-- WHAT YOU SHOULD DO --
Quote the records exactly, starting at the first line and stopping after the line with "WebHosting-WordPress (193, 2548)"; skip the pictures.

Collected data entries
[Start of section]
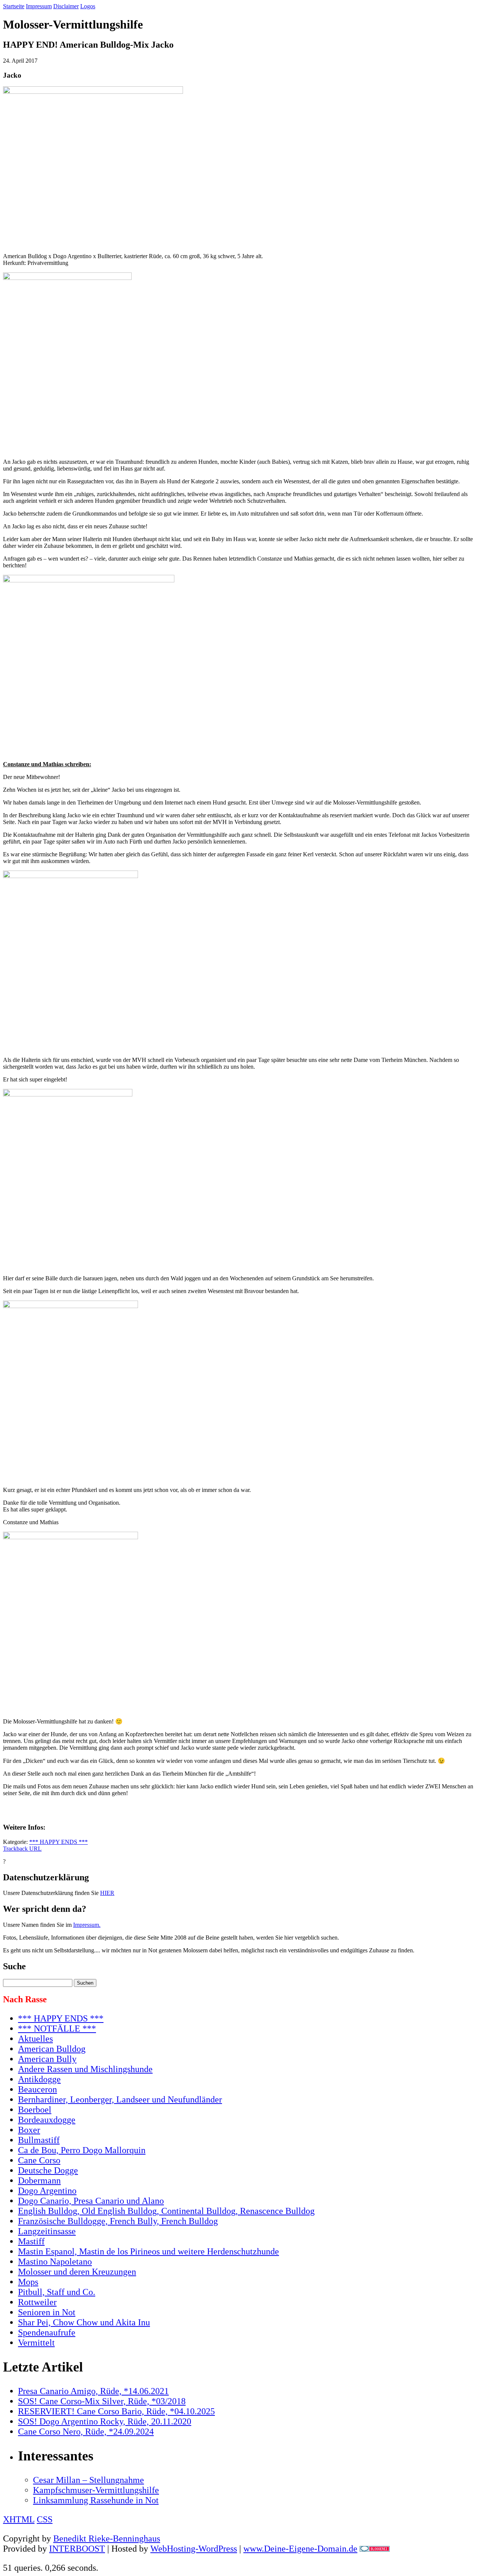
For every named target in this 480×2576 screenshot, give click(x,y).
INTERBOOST (77, 2548)
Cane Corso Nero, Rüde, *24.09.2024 (86, 2431)
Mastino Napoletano (55, 2261)
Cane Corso (39, 2160)
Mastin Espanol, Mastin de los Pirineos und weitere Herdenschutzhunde (148, 2251)
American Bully (47, 2059)
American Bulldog (52, 2049)
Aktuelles (35, 2039)
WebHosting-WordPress (193, 2548)
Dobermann (39, 2180)
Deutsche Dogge (48, 2170)
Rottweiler (37, 2302)
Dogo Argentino (47, 2191)
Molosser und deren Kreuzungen (77, 2272)
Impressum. (86, 1925)
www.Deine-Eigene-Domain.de (300, 2548)
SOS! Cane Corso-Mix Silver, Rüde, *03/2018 (102, 2401)
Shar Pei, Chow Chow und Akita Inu (84, 2322)
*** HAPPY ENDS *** (58, 1842)
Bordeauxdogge (46, 2120)
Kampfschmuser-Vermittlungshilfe (96, 2490)
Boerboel (34, 2109)
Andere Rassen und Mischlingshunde (85, 2069)
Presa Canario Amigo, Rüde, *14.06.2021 (93, 2391)
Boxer (29, 2130)
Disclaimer (66, 6)
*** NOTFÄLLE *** (57, 2028)
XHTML (18, 2519)
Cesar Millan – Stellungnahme (88, 2480)
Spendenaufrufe (46, 2332)
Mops (28, 2282)
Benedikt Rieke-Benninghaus (106, 2538)
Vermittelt (36, 2342)
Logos (87, 6)
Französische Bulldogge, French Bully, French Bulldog (118, 2221)
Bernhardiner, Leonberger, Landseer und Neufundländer (120, 2099)
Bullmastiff (39, 2140)
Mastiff (31, 2241)
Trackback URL (22, 1848)
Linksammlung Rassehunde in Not (96, 2500)
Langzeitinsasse (47, 2231)
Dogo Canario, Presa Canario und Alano (91, 2201)
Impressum (39, 6)
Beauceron (37, 2089)
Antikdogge (39, 2079)
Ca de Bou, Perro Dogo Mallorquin (82, 2150)
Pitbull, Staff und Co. (56, 2292)
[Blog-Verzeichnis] (375, 2548)
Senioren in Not (46, 2312)
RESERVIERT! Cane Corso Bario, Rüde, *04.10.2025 (116, 2411)
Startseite (13, 6)
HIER (107, 1893)
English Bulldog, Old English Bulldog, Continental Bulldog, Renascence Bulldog (166, 2211)
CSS (44, 2519)
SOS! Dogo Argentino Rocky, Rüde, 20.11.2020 (104, 2421)
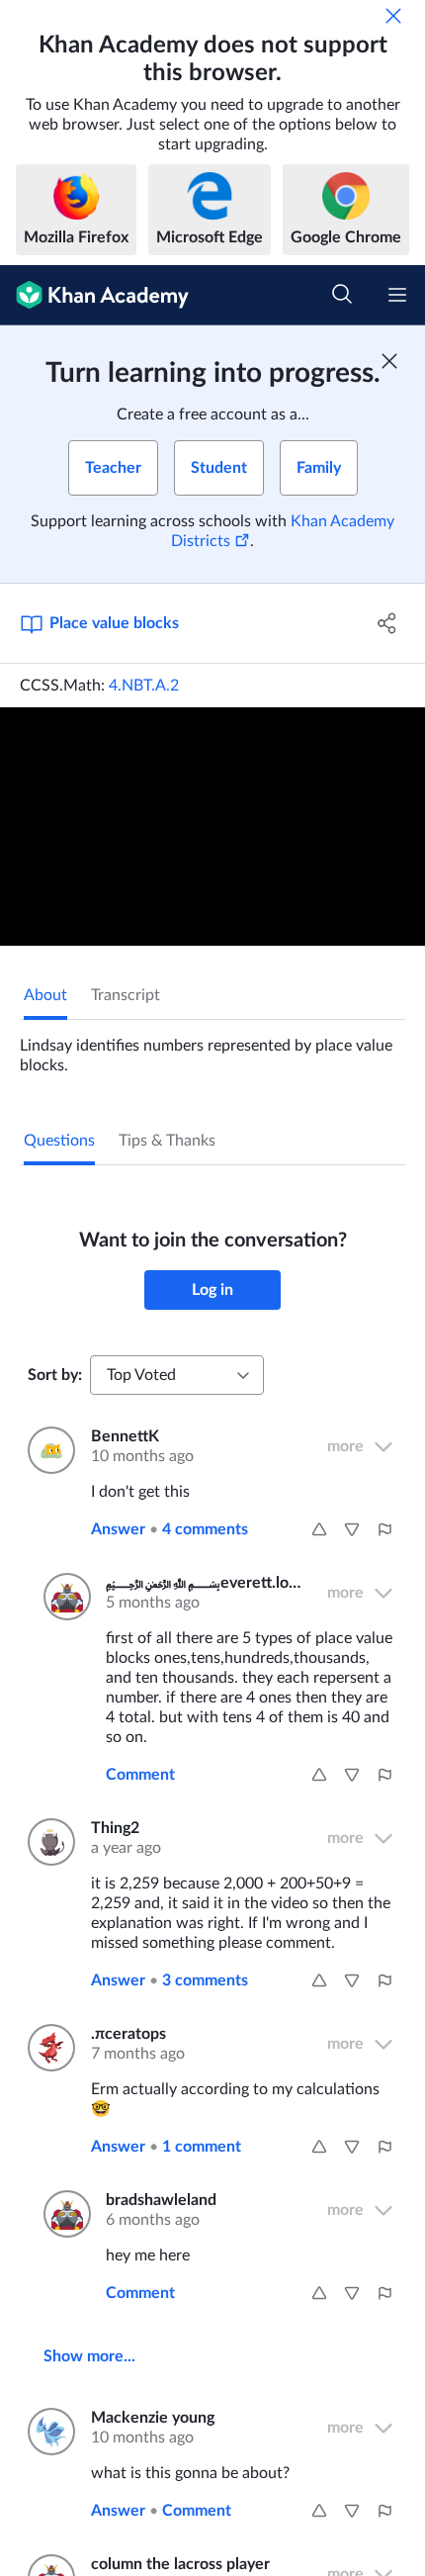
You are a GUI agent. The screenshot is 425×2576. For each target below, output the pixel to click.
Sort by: (55, 1375)
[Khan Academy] (94, 295)
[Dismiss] (393, 16)
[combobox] (177, 1375)
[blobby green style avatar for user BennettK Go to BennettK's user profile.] (47, 1450)
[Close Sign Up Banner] (389, 361)
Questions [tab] (59, 1141)
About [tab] (45, 995)
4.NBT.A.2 (144, 685)
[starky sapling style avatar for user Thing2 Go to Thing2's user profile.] (47, 1842)
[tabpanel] (212, 1047)
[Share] (388, 623)
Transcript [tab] (125, 995)
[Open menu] (397, 295)
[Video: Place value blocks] (212, 827)
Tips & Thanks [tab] (167, 1141)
[End of section]
-- ANSWER TO THIS PROBLEM --
For every named target in this 480×2576 screenshot, give click(x,y).
INTERBOOST (77, 2548)
Cane Corso Nero, Rüde, *24.09.2024 (86, 2431)
Mastino Napoletano (55, 2261)
Cane Corso (39, 2160)
Mastin Espanol, Mastin de los Pirineos und weitere Herdenschutzhunde (148, 2251)
American Bully (47, 2059)
American Bulldog (52, 2049)
Aktuelles (35, 2039)
WebHosting-WordPress (193, 2548)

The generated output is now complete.